A second osprey is directly over the drifting boat, looking down from the eye of the sun. With one hand raised against the sun, I see a bird rimmed in golden light. It flies on, and while I manhandle the boat through 90 degrees so that I can watch, there is a splash behind me

By the time my manoeuvre is complete the osprey is motionless on the surface, wings spread wide. Then it heaves its wings back with their leading edges pointing towards the sky, then forward so that the primaries almost touch several feet in front of its face, and as they part and heave back again, the bird lifts and begins to travel forward.

As it clears the water, its lowered legs and bunched talons haul out a rainbow trout. It will die somewhere over the shoreline trees, which cannot be how a trout expects to die. It was an intoxication. In three hours of rowing and drifting, I saw 15 ospreys. Some I may have seen more than once, but I had six in the sky at one time. I rowed back to the shore feeling as if I had strayed into a parallel realm of nature where different laws held sway. When I stepped back on to land and looked back at the water I was already apart from it.

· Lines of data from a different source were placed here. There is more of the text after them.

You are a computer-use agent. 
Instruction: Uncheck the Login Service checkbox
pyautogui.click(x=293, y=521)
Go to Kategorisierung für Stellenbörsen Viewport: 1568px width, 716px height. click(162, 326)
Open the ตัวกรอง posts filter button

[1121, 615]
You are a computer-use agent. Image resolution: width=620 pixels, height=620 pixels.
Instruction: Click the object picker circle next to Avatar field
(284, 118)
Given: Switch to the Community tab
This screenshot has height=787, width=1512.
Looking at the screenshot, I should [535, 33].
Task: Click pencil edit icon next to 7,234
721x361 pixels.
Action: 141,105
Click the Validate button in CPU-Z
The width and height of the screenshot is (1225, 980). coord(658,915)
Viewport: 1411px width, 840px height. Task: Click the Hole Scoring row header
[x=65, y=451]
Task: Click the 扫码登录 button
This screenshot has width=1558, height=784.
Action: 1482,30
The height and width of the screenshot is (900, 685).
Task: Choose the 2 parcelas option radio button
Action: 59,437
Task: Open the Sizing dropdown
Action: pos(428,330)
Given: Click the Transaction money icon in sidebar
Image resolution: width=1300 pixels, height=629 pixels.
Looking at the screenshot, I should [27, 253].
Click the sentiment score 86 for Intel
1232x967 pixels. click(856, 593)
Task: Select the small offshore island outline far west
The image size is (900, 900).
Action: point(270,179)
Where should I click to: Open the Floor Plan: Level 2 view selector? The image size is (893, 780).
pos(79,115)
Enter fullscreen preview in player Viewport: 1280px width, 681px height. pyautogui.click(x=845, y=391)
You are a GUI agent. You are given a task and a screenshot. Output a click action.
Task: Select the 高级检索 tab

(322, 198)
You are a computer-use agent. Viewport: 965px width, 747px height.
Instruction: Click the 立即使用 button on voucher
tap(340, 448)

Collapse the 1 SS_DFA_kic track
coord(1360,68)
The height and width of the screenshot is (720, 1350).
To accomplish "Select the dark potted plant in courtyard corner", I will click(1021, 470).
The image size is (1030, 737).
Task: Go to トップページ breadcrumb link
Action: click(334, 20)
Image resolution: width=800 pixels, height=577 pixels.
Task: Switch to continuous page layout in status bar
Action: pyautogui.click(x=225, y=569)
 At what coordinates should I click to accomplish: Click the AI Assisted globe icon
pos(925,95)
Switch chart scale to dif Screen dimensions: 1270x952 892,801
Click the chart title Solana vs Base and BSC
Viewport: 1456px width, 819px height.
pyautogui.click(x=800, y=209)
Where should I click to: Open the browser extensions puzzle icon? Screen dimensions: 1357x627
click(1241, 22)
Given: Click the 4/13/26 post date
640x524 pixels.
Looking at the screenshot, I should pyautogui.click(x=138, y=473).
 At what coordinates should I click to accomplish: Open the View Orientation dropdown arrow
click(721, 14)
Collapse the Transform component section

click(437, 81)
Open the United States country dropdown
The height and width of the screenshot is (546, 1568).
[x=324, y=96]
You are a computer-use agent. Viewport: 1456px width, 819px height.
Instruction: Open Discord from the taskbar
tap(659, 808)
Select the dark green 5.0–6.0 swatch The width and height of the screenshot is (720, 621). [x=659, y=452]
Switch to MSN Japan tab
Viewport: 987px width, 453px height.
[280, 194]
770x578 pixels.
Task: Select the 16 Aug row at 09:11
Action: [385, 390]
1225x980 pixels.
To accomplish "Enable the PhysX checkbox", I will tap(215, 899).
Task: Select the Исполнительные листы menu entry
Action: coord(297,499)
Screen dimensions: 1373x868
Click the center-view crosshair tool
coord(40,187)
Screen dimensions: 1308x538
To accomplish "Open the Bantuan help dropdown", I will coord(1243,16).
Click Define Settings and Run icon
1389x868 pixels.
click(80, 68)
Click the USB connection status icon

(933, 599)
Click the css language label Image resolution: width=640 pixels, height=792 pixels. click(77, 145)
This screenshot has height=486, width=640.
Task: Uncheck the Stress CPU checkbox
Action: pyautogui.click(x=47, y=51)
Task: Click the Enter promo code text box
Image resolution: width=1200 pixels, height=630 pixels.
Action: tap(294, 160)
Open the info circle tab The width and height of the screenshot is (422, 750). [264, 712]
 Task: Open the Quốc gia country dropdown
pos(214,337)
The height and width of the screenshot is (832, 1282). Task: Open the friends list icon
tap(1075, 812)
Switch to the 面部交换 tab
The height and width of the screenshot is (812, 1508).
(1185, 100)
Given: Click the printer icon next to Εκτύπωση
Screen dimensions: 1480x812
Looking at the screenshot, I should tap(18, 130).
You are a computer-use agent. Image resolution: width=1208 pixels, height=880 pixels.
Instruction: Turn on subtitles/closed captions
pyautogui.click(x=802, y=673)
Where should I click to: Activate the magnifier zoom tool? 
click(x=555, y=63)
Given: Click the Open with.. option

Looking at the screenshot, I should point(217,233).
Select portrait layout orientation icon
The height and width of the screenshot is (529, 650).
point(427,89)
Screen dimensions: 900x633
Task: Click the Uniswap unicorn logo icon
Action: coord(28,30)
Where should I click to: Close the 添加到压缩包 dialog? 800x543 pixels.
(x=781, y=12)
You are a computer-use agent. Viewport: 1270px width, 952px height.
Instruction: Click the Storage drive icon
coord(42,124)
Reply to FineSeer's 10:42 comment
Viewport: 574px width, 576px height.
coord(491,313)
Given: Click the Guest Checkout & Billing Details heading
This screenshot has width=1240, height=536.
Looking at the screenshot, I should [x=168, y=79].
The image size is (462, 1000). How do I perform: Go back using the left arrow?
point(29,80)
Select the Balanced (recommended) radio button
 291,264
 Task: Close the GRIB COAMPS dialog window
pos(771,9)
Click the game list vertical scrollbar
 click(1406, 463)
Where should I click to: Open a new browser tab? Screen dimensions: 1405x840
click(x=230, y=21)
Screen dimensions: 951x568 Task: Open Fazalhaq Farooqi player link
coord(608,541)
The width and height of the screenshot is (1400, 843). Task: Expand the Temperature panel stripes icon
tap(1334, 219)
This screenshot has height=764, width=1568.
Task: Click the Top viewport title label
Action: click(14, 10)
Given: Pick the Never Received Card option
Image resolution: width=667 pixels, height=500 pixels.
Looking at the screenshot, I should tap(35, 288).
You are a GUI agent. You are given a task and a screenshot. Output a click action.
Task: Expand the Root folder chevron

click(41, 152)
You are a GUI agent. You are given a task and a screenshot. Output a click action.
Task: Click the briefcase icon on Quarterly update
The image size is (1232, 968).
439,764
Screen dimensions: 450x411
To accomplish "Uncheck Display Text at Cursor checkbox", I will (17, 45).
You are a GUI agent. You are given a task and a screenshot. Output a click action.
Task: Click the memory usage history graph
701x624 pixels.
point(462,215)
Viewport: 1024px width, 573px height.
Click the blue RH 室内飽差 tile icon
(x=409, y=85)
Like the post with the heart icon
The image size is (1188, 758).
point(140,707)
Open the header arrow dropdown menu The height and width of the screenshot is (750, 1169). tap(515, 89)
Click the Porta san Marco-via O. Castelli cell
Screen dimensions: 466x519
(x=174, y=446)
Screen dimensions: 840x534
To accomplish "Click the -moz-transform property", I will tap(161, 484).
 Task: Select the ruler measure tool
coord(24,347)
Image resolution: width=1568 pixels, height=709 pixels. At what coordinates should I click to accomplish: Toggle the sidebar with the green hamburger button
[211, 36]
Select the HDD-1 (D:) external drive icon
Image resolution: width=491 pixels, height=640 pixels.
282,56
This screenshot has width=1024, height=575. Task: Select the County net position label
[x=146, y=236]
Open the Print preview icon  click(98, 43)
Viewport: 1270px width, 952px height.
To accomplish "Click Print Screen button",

It has been 60 years since that milestone on the Scottish osprey’s long road to repatriation that is the celebrated return to Loch Garten on Speyside. But only the osprey watcher marks such an anniversary.

The osprey itself marks only the turn of the wild year, one more step on the long march back from the rim of extinction, a march that lasts forever. The least I can do is try to keep in step. Meanwhile, I still don’t fish, and I still watch the osprey fish because watching the osprey fish is poetry in motion.